島内の居住区には排水のためのあらゆる工夫がされていた

建物自体で波浪を遮る計画で、西側の外海に面して造られたのが防潮棟群。護岸に沿って壁のように並んだ建物は、防波壁の役割も担っていた。炭鉱施設を波の穏やかな島の東側に配置せざるをえなかった立地上、生活関連施設は、建物を中央の山を挟んだ西側に置くしかなかった、という事情もあった。

居住空間への被害の回避を目的として、一部の建物は室内ベランダや窓が小さくなっている。これは防潮棟の特徴だった。護岸に接近した位置に高層建築を造るのは一般的に珍しいといわれ、軍艦島ならではの風景でもあるのだ。

ただし護岸と防潮棟をもってしても、海水の流入を完全に防ぎきれるわけではなかった。そこで海水対策として取り入れられた工夫のひとつが、防潮階である。建物の一階をあえて海水の逃げ場とする造りで、1918(大正7)年建築の一部の建物にこの仕組みが採用されている。

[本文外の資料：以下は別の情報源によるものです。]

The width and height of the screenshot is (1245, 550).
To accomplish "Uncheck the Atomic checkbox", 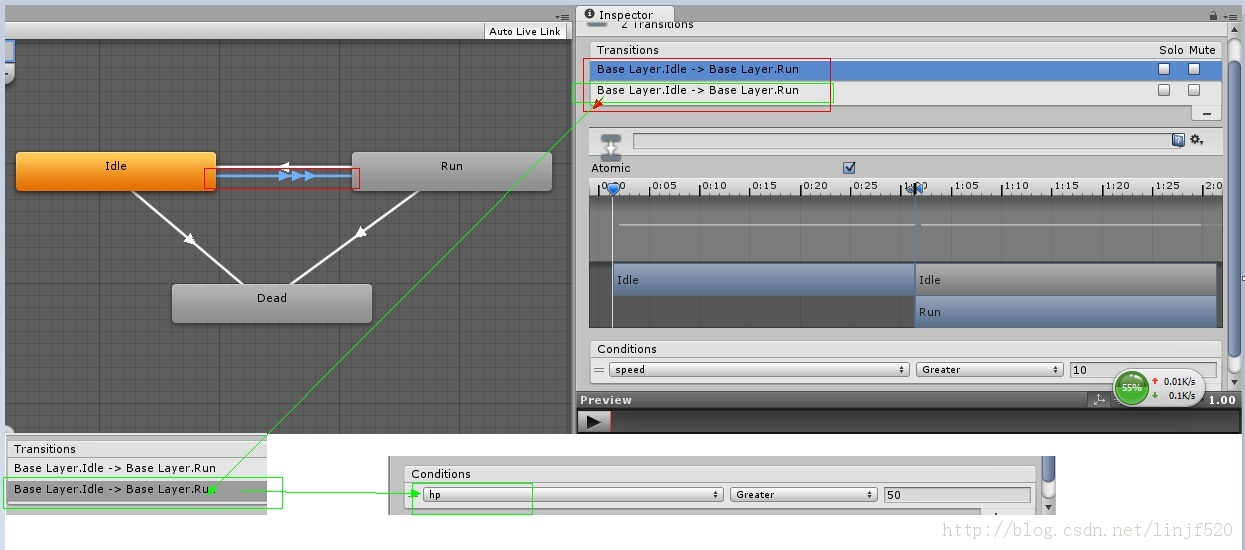I will [849, 168].
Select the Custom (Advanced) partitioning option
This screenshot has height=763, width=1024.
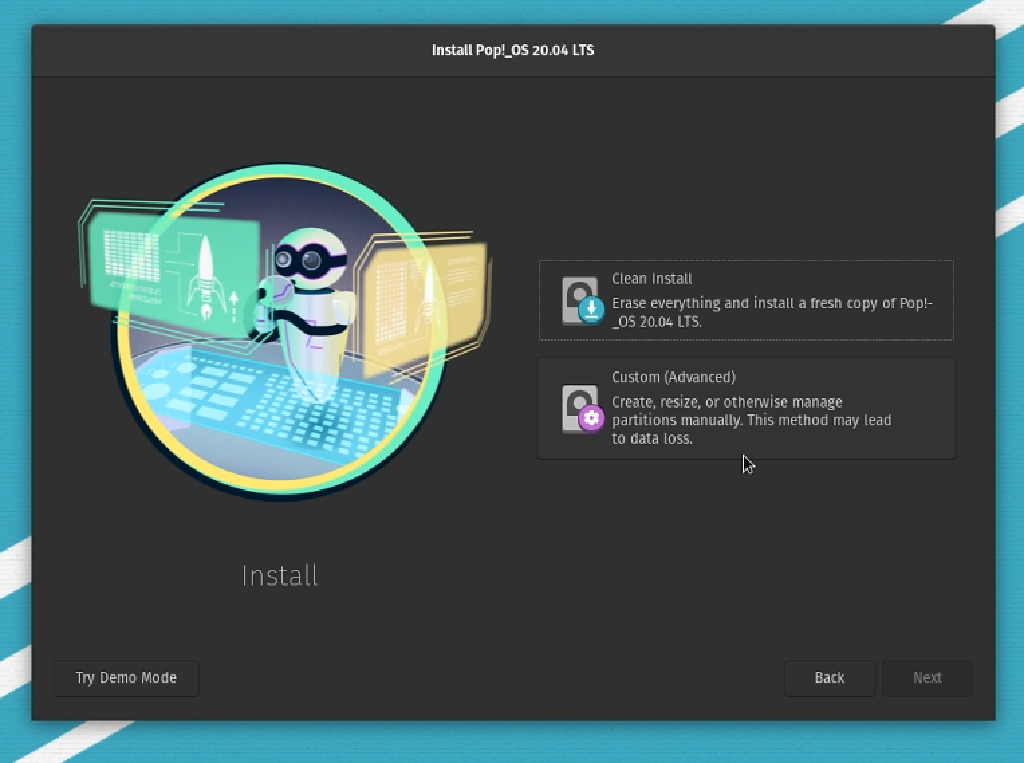(745, 408)
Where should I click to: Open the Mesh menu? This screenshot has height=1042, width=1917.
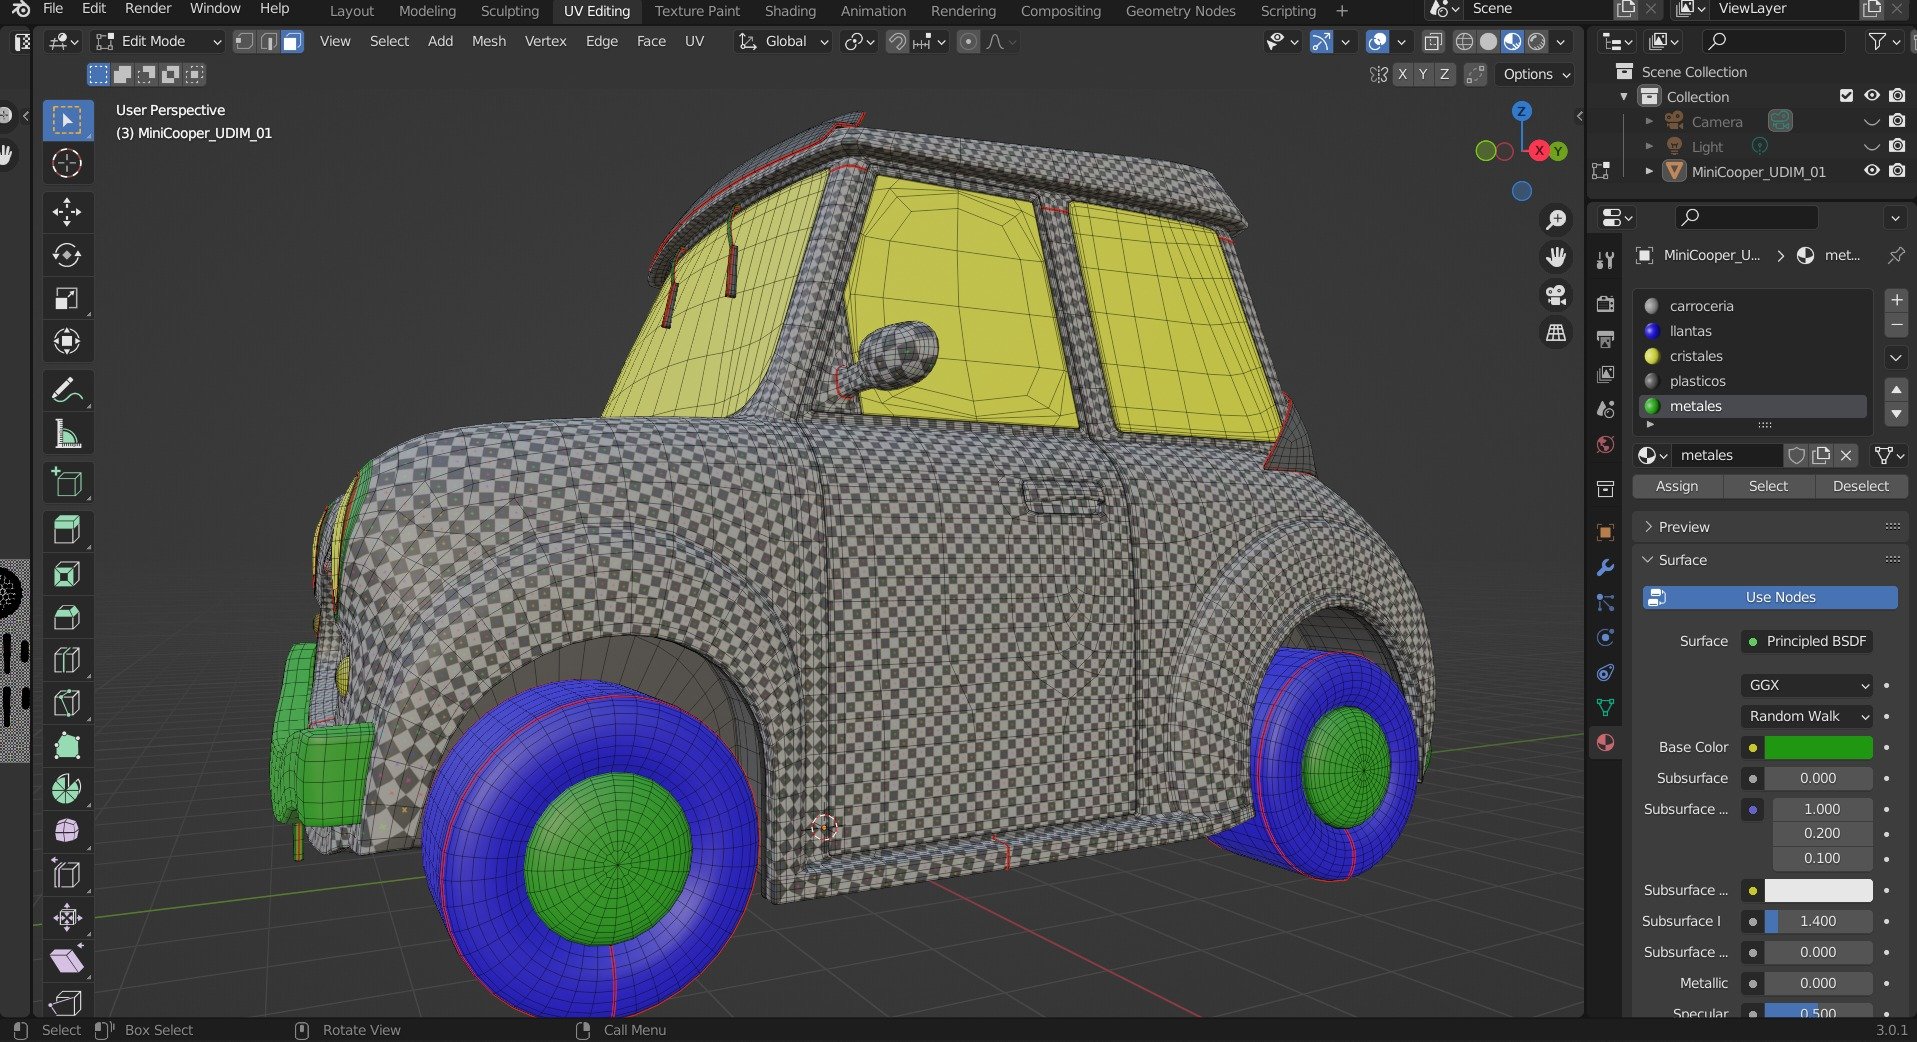pyautogui.click(x=488, y=41)
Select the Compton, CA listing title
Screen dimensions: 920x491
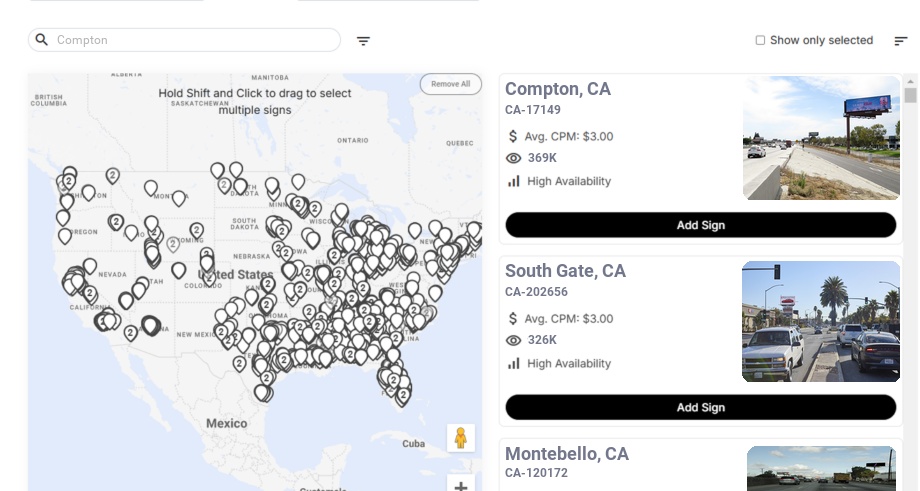(x=558, y=89)
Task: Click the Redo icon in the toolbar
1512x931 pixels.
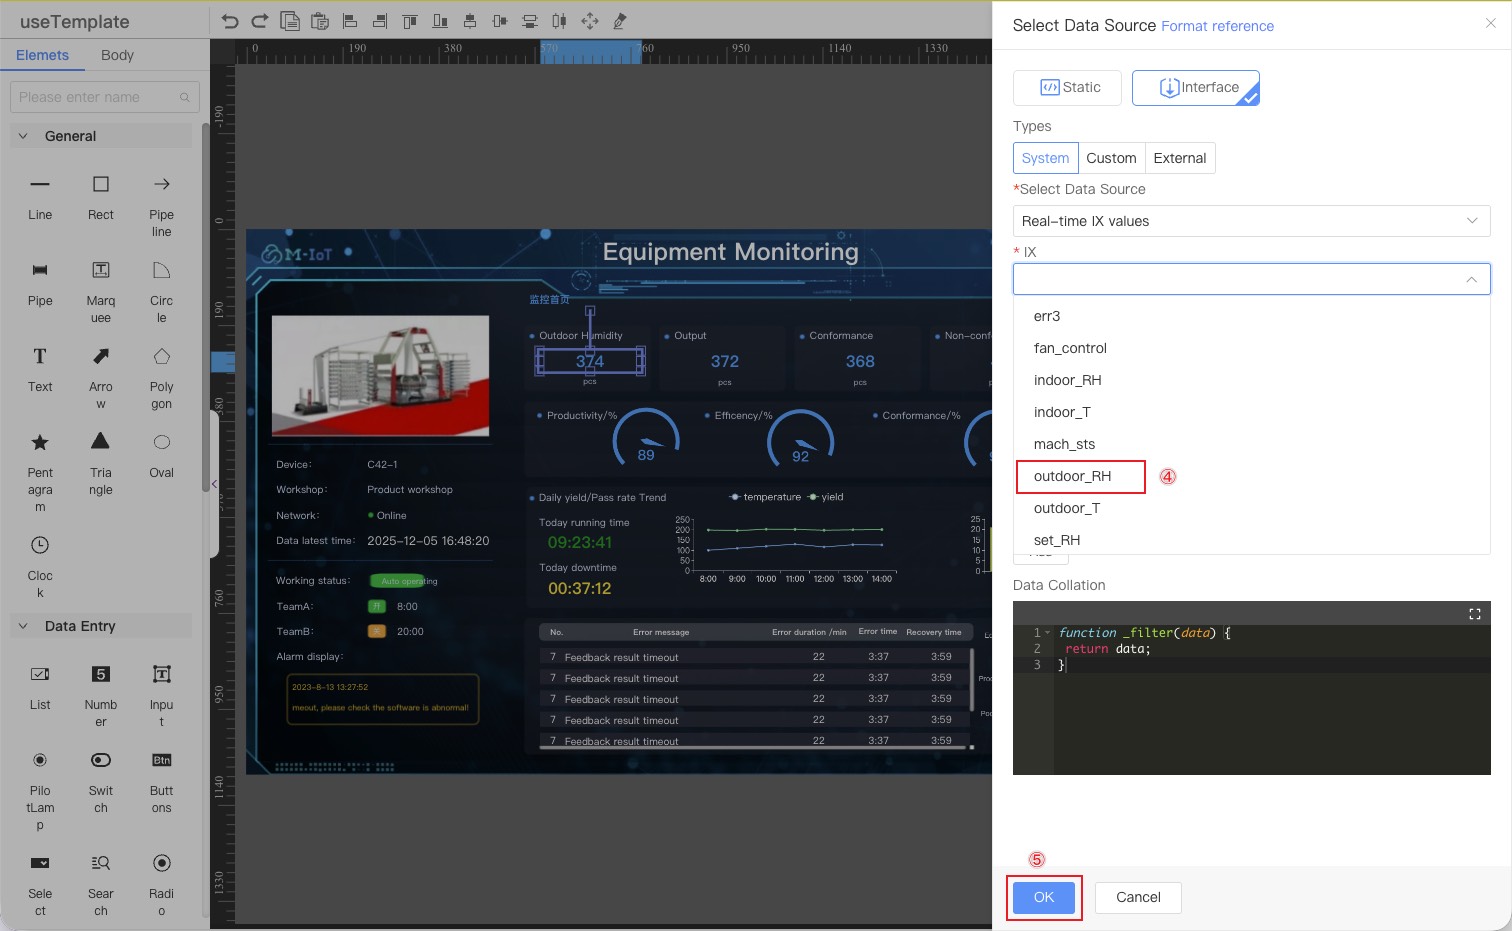Action: click(260, 20)
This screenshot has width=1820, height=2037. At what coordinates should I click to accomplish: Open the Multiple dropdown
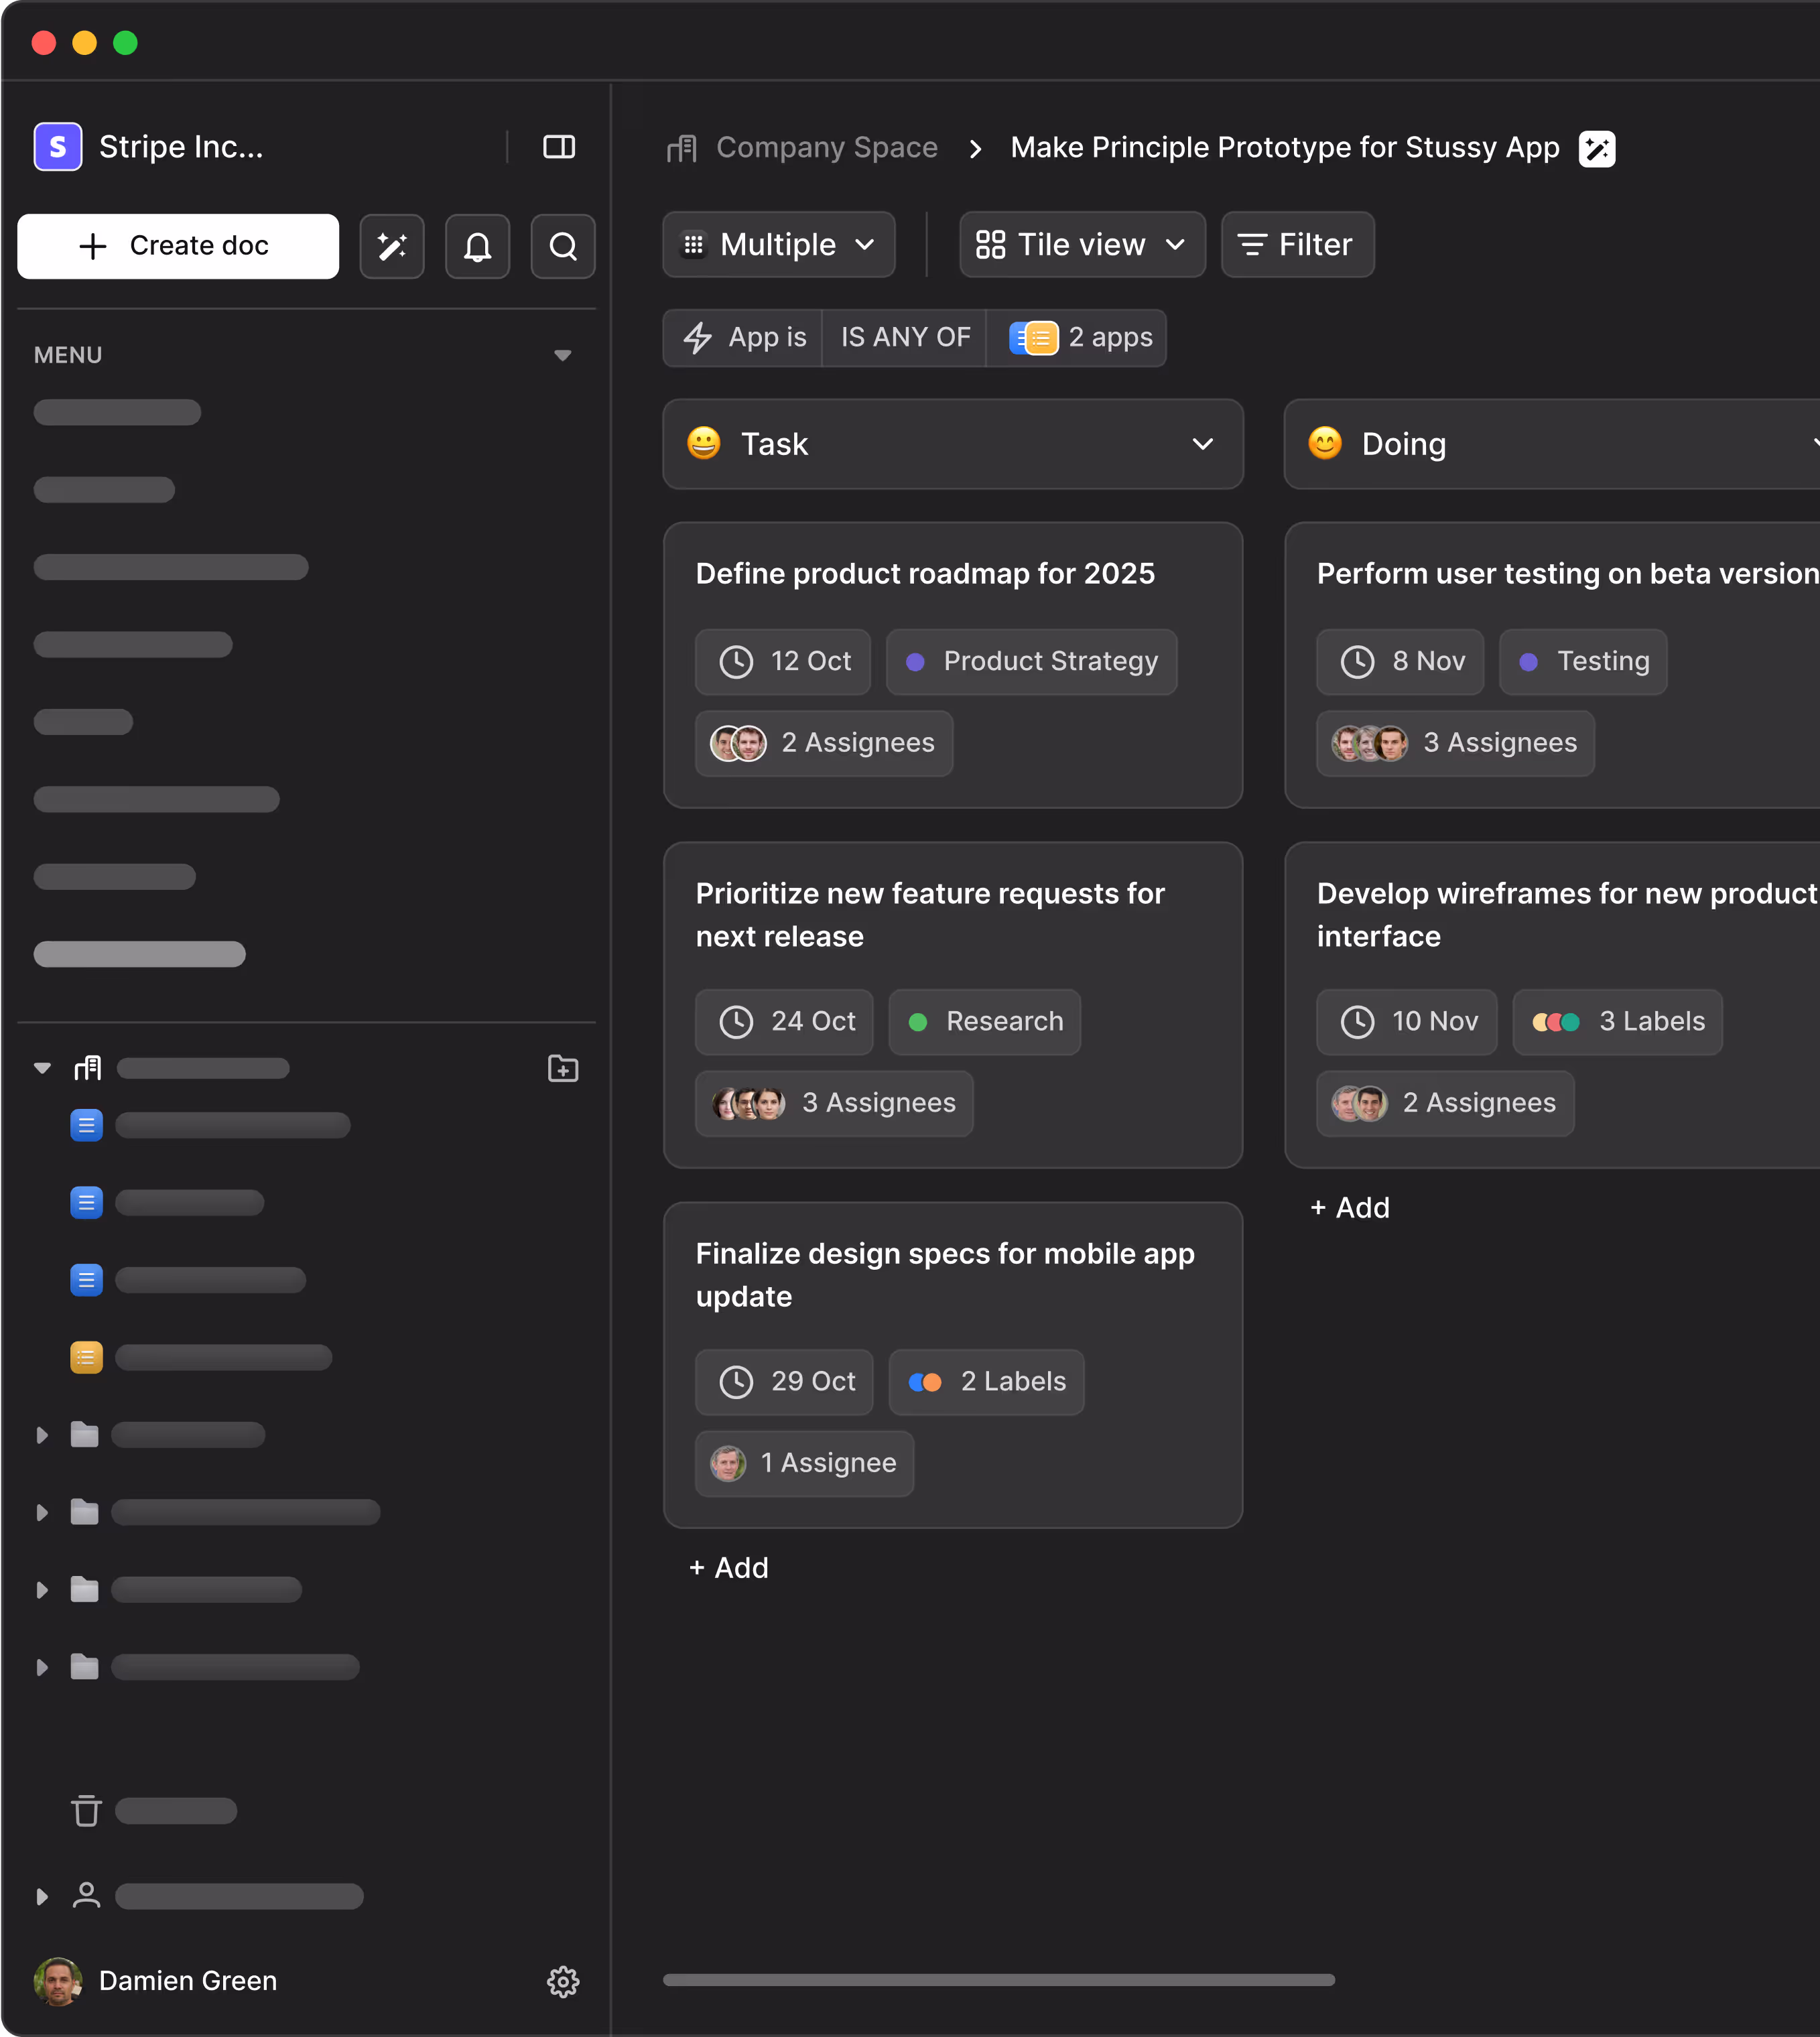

防潮階の仕組みを使わず、一階部分の床下を地上から1~2m離した高床式にすることで、海水を避ける建物もある。このほかにも、ロの字型構造で居室の入り口などをすべて内側に設置して海水を防いだり、建物内に防潮扉を設置したり、護岸に対して建物の向きを直角に建てることで波の影響を最小限に抑えたりと、ありとあらゆる工夫が各建物の随所に盛り込まれている。

提供=軍艦島デジタルミュージアム
1954年(昭和29)完成した国内初のドルフィン桟橋

端島は、波浪対策として周囲を護岸で取り囲んでいたため、排水設備がなければ浸入した海水が溜まってしまう一方だ。護岸壁の各所には四角い穴が開けられ、島内の地面を流れる海水を吐き出す役割を担っていた。東側の船着場と西側の居住区域を地下で結ぶ「人道トンネル」と呼ばれる地下道も、排水機能を発揮していた。

石炭が発見されたのは江戸時代、当初は小規模な露天掘りのみ

現在の佐賀県と長崎県の一部の地域を治めていた佐賀藩が、江戸時代前期の1647(正保4)年に作成した『正保肥前国絵図』。この絵図に、端島は「はしの嶋」との名称で登場している。また、野母崎半島にあった天領(江戸幕府の直轄領)の高浜村が江戸中期の1773(安永2)年に作成した資料(『佐嘉領より到来之細書答覚』『安永二年境界取捷書』『長崎代官記録集』)では、「初嶋」との記述とともに、「佐賀領では『端嶋』という」とも記されている。

佐賀藩と高浜村の両者は、それぞれがこの島を自分の領域と主張し合い、所有権を巡り争っていた。安永年間(1772〜81年)に、双方の合意の上で島は高浜村所属と決定される。だが、権利を得た高浜村は本格的な島の開発には動かなかった。再び確執を深める事態は避けようと、あえて手を出さなかったようだ。こうした背景もあって、島の開発は明治時代に入るまで本格化されなかった。

端島の北にある高島では、1695(元禄8)年にはすでに石炭が見つかっており、1817(文化14)年には佐賀藩主導で採掘が始まった。幕末には、長崎に寄港する外国籍の蒸気船の燃料として石炭需要が高まる。スコットランド人貿易商、トーマス・グラバーと佐賀藩の合弁で、最新式の大規模な炭鉱開発が行われるようになった。

一方、端島で石炭が発見されたのは1810(文化7)年頃といわれる。岩礁に露出した石炭を漁師が見つけたことで、石炭の存在が明らかになった。ただその後、採炭が行われるようにはなったものの、ごく小規模にとどまっていた。漁民が本職である漁業の合間に、「磯掘り」と称して露出した石炭を掘る程度だった。

端島のある長崎県の西側海域は、良好な石炭が眠る海底炭田として、別名「西彼杵にしそのぎ炭田」とも言われていた。